Galsan Tschinag’ın “Mavi Gökyüzü” Hikâyesinden Kalanlar
Dağda geçen bir yaşam ve ıstırap öyküsü.
Özetle Kuzey Moğolistan’ın yüksek Altay Dağları’nda, göçebe Tuvan halkının kadim yaşam tarzı, genç bir çoban çocuğun gözünden moderniteyle çarpışıyor.
Okurken üzüldüğüm ve sevindiğim şeyler oldu.
Bunlardan biri şamanistlikten medet umulması. Aslında üzüldüğüm şey şu; gerçeklikle temasları o kadar kuvvetli ki yani zihinleri gerçeği yakalamaya modern insandan daha yakın çok daha. Ama insanın yüzyıllardır atalarından miras aldığı bir özelliği var; kendini kandırmak. O halde demek ki bozulmaya uzak olan öz sahibi olmak yetmiyor bunun için.
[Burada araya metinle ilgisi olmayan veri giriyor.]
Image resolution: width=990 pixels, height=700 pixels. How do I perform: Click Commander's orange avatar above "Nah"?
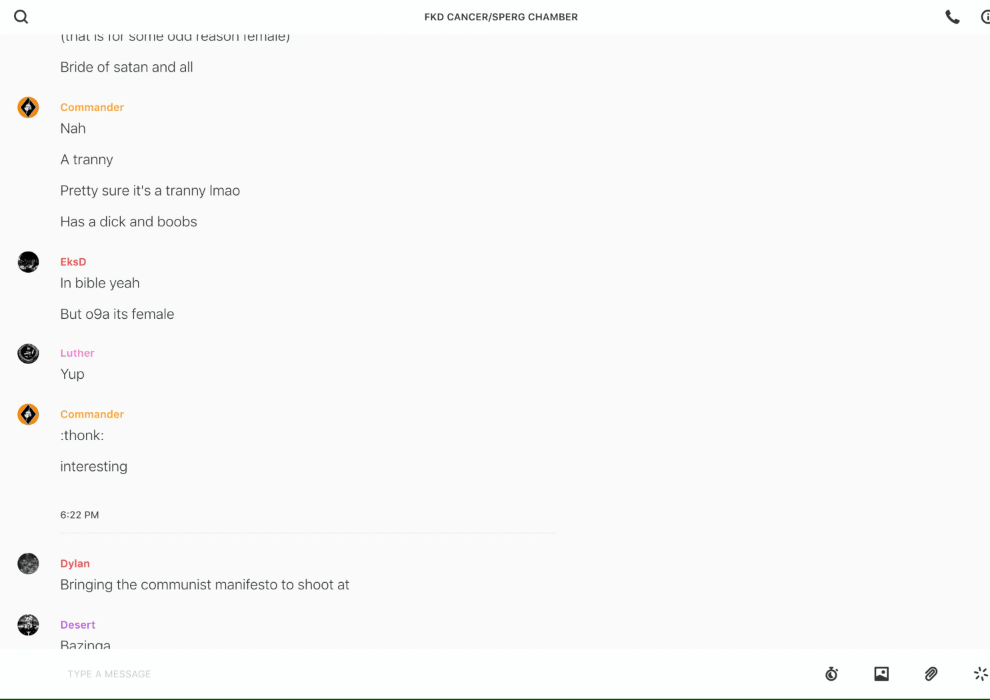(x=28, y=107)
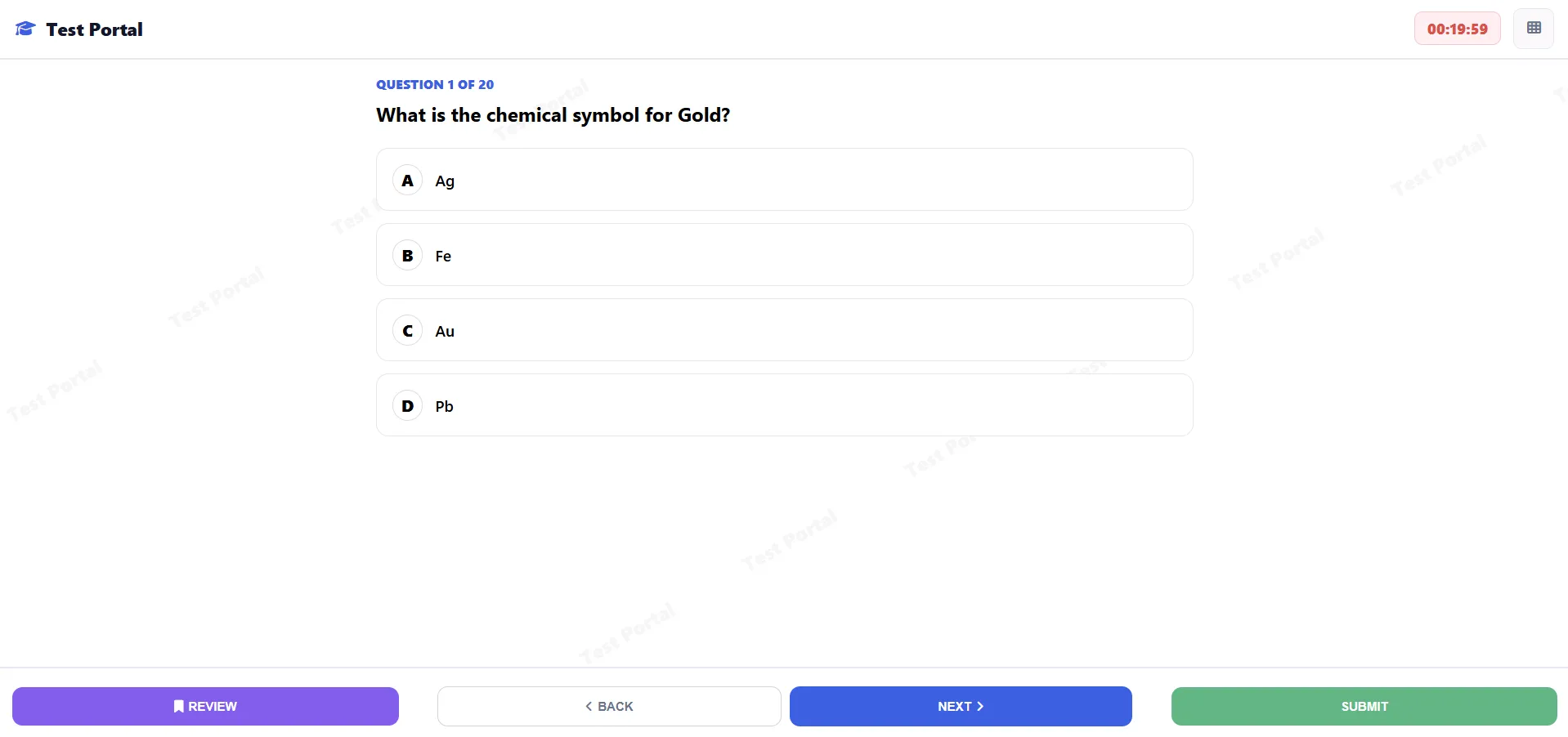Click the Test Portal title

coord(94,29)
Ayet sarih:
“Allah dilediğini hidayete erdirir ve hidayete erecek olanları en iyi O bilir.”
Mutlu hissettiğim yanı moderniteye karşı soğuk savaşları oldu. Buz gibiler. Dağlarının sıcaklığı gibi. Yani eskiden öyleymiş. Şimdiyi bilmiyorum.
Okurken yaşamın, yaşanması gereken yanının elimizden alındığına bir kez daha şahit oldum. Hayır demagoji değil yaptığım. Oku gör (?)
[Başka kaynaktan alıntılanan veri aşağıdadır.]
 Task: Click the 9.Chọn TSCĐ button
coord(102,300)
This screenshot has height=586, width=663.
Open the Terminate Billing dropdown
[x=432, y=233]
İlkel; (modern insan bu kelimeyi kullanır) koşulların yaşam için (yaşamak için) ne kadar elverişli olduğuna şahitlik ederken Altay dağlarının büyüleyici dokusu hayal meyal seçilir hale geliyor. Biliyorsunuz dağda iki mevsim olur kış ve yaz ve birkaç gün süren bahar. Neyse mevsimler başka bir konu.
Roman çocukluk üzerine. Çocuk için bir babaannesi bir de köpeği olmalı çocukluğunu hissedebilmesi için sanırım. Galsan’ın ki öyle olmuş. Benim de babaannem vardı çocukken bir de dedem. Tschinag’ın dağları, obası, soğuğu da varmış. Aslında her çocuk aşağı yukarı aynı şeyi yaşar. Eskiden ama. Eskiden…
Kitap bittiğinde zihnimde iki şiir dörtlüğü belirdi;
“ekinler çocukların en rahat uykuları
… eşiklere oturmuş aya doğru çocuklar
o serin bereket gölgeleri çocuklar
yani çocuk o güzel tüccar
yorgunluklar alıp kargılar dağıtan
geceye karanlıktan önce gelen çocuklar”
“Çoluğu çocuğu hısımı akrabasıyla
Avrupa’ya taşınmadıysa
Niye niyetine Allah’a yalvarmaya
Yarabbi ne olur hiçbir
Ama hiçbir bakımdan
Beni onlara benzetme diye”
Yazar son söz niyetine şunları söylüyor:
Hayatın yeni her evresi sizi rahatsız edecek kaynama sıcaklığını da beraberinde getiriyor. Kendi felç edici soğuğunu ve kendi ölümcül zehrini. Hiç kimse gerekli fedakarlıkları yapmadan bu sınavları geçemez.